Transcending into the World

    Transcendence is typically understood as going beyond nature or the world (of appearance).  I have an interest in broadening this understanding by recognizing that transcendence also involves coming into the world.  This is not a new discovery in the history of philosophy, but a re-emphasis of past thought and a reflection on terminology.
   For Kant, 'transcendence' refers to whatever goes beyond any possible experience.  Even though this is the only sense in which 'transcendence' is used by Kant, we would do a disservice to ourselves if we did not allow ourselves to consider it in terms of its reverse.
   Kant defines life as the faculty of effecting representations.  This faculty of life is not itself a representation, and so we have a relation between something transcendent (us) and representations - cause and effect between things that are different in kind.  It is plain to see the problem, and even to associate it with its well known name: the mind-body problem.  This is the classical situation of transcendence into the world; it is frequently associated with Descartes, but I would contend that we can see it as very old, going all the way back to Parmenides' statement, "τὸ γὰρ αὐτὸ νοεῖν ἐστίν τε καὶ εἶναι" [the same thing is for thinking as for being].  We may do well not to go into obscurity, and stick with Descartes for now as the locus classicus of the problem.
   Recently, I wrote about how Descartes' doubt only affects his understanding of the subjective.  The world is cognized by our passive faculties, while our active faculty (will) is employed in doubting.  Doubting only annuls possibilities of action, rather than objects or the will itself.  Descartes cannot entirely annul life in doubt, since the doubt is also an act of will, but he is cut off from acting among the things of the world with any certainty.  The mind-body problem in Descartes, therefore, concerns how to understand how an intelligible entity (will) can effect objective entities.  Descartes considers that something greater than both subject and object is required for this, and, along with Anselm, God is employed as this object.  Matters stand differently for Kant.

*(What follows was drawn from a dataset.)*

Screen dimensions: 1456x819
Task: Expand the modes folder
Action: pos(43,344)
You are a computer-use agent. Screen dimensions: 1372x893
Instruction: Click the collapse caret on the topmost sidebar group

   For Kant, the mind-body problem was not a live difficulty.  It is clear that asking how the category of cause can apply to something merely intelligible is an impossible question from a theoretical point of view.  The best we can do theoretically is to show that there is no inherent contradiction in thinking something intelligible as a cause.  However, in circumstances where it is demanded of us that we act, life is simply posited, unproblematically, by practical reason.  Taken practically, the mind-body problem is irrelevant, since it would only ask into what was already assumed.  However, now a peculiar reversal makes itself apparent.
   It is the experience of life that gives us a foundation for the theoretical mind-body problem.  And so, the actual transcendence into the world sets the stage for the problem of exiting the world and returning to ourselves - to transcend experience, or to know ourselves.  This first transcendence in action, which postulates life, connects the theoretical and practical in an interesting manner.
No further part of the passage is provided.